While testing scalability of the Quantum Espresso HPC software package, I stumbled on a very strange and annoying problem: when the jobs are run on too many cores, they undergo "sudden death" at some point. "Sudden death" means the job stops with no error message at all, and no core dump. "Too many" and "some point" mean: if the job is run with parallelization parameters above a given limit, it will stop during a given cycle; the higher the parameters, the sooner it will stop. The -np option is the most influential parameter.
I'm compiling and running the PWscf software from Quantum Espresso 6.2.1. The server is one NUMA node with 4 sockets equipped with "Intel(R) Xeon(R) Platinum 8168 CPU @ 2.70GHz" and, initially, 1 DIMM of 16 GB on channel 0 of each socket.
Initially I used Parallel Studio 2019 Initial Release to compile and run, with only Intel MPI parallelization (no threading). Years ago we added these variables to the starting script: OMPI_MCA_mpi_yield_when_idle=1 OMPI_MCA_mpi_paffinity_alone=1 OMP_NUM_THREADS=1 (I guess they're irrelevant, but they're here).
To ensure isolation of the PWscf tasks from other software running on the node, I use the "cset" package tools (Linux Mint 19, clone of Ubuntu 18.04). Sockets 1-3 are devoted to PWscf, socket 0 is devoted to OS and other software. All tests are done with a multiple-of-3 number N of tasks, globally tied to N cores evenly distributed on sockets 1-3 (I don't do anything special to bind each task to a specific core).
I have a reproducible test case: repetition of a few examples showed that the running time is precise to approx. ±10s (it ranges from approx. 1h30 to 3h depending on N) for jobs that complete. For failing jobs, the failure always occurs in the same cycle, ±1, for given values of the -np mpirun option and of the -ndiag PWscf option.
First series: all jobs with -np values ≥51 fail, irrespective of -ndiag; they fail in the 16th or 17th cycle, irrespective of -ndiag.
We then upgraded the node to 3 DIMMs of 16, 8, and 8 GB on channels 0, 1, and 2 of each socket.
Second series: timings are better (confirming our hypothesis of bandwidth limiting performance, and of our provider misconfiguring the node by populating only 1 DIMM per socket). Jobs complete with -np values up to 54 or 57, depending on the -ndiag value. Failing jobs fail sooner when -np is higher. E.g. -np 57 leads to failure in the 59th cycle, -np 72 to failure in the 44th cycle (for a given -ndiag).
Thus it seems like the problem has to do with the amount of memory.
I then thought I'd try with an updated Parallel Studio, but stumbled on this bug I reported. With the workaround suggested there (I_MPI_HYDRA_TOPOLIB=ipl), I ran a third series, PWscf compiled with PS 2019 update 3: things are worse, the program outputs nothing at all, although the tasks use 100% CPU!

* _Written request 1_
Copy the records verbatim from the line containing "Given: Show MTR for Singapore Digital Ocean" through the line containing "Action: (36, 52)", including both of those lines.
* _Written request 2_
Continue the forum post about Quantum Espresso jobs that die suddenly on many cores, picking up after its final sentence.

* _Dataset excerpts_
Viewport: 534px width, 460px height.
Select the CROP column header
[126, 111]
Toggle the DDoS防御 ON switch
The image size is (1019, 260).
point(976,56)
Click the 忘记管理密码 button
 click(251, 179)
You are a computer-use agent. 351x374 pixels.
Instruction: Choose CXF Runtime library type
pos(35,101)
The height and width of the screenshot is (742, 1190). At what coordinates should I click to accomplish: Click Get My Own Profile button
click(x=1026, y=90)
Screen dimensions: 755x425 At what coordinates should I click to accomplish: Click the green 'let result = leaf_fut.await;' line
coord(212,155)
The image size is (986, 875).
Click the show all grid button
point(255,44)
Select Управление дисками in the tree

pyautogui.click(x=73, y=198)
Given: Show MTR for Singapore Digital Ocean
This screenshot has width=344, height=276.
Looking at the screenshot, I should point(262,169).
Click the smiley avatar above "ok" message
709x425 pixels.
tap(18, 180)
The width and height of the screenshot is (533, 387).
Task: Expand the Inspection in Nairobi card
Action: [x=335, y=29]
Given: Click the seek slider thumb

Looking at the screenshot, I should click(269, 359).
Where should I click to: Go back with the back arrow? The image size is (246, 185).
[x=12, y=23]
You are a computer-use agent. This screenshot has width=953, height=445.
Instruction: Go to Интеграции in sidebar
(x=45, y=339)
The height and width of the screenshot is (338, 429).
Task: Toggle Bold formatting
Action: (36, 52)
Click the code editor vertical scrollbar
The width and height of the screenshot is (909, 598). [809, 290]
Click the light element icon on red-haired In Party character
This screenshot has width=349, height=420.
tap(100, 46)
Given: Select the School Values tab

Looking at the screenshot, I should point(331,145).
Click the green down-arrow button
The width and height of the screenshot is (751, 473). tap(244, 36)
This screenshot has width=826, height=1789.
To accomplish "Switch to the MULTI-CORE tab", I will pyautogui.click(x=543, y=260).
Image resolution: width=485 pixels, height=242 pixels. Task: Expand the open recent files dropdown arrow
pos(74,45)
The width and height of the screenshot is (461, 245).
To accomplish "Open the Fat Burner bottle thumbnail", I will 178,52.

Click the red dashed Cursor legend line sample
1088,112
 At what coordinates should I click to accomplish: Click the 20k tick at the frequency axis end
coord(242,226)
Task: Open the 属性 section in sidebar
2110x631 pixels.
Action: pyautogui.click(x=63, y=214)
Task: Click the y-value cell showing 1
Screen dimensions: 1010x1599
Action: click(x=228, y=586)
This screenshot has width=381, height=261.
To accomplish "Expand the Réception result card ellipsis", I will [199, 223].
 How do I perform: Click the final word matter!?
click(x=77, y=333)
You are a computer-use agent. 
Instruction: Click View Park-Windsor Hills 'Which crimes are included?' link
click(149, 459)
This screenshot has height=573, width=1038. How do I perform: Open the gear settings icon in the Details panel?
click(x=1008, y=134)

* _Final result 1_
Given: Show MTR for Singapore Digital Ocean
This screenshot has width=344, height=276.
Looking at the screenshot, I should point(262,169).
Click the smiley avatar above "ok" message
709x425 pixels.
tap(18, 180)
The width and height of the screenshot is (533, 387).
Task: Expand the Inspection in Nairobi card
Action: [x=335, y=29]
Given: Click the seek slider thumb

Looking at the screenshot, I should click(269, 359).
Where should I click to: Go back with the back arrow? The image size is (246, 185).
[x=12, y=23]
You are a computer-use agent. This screenshot has width=953, height=445.
Instruction: Go to Интеграции in sidebar
(x=45, y=339)
The height and width of the screenshot is (338, 429).
Task: Toggle Bold formatting
Action: (36, 52)

* _Final result 2_
Fourth series: PWscf compiled with PS 2019 update 1: with I_MPI_HYDRA_TOPOLIB=ipl the program runs as usual, but the sudden deaths are still here and now they look quite unpredictable (yet still reproducible): -np 33 fails but -np 57 (or 60) completes (for a given -ndiag). I haven't done extensive tests for all -np values, but I'm not very inclined to do so since this series seems to have worse outcomes.
Please advise on what to do next. Thanks.
Can you run with debug configuration of Intel MPI Library? Probably we will get some assert there.
$ . mpivars.sh debug
BTW, how many sockets are on your system?
Best regards, Yury
Intel(R) Parallel Studio XE 2019 Update 4 Composer Edition only has been released last week. Professional and Cluster Editions will be released soon.
Sorry I can't share the pre-release SW.
Best regards, Yury.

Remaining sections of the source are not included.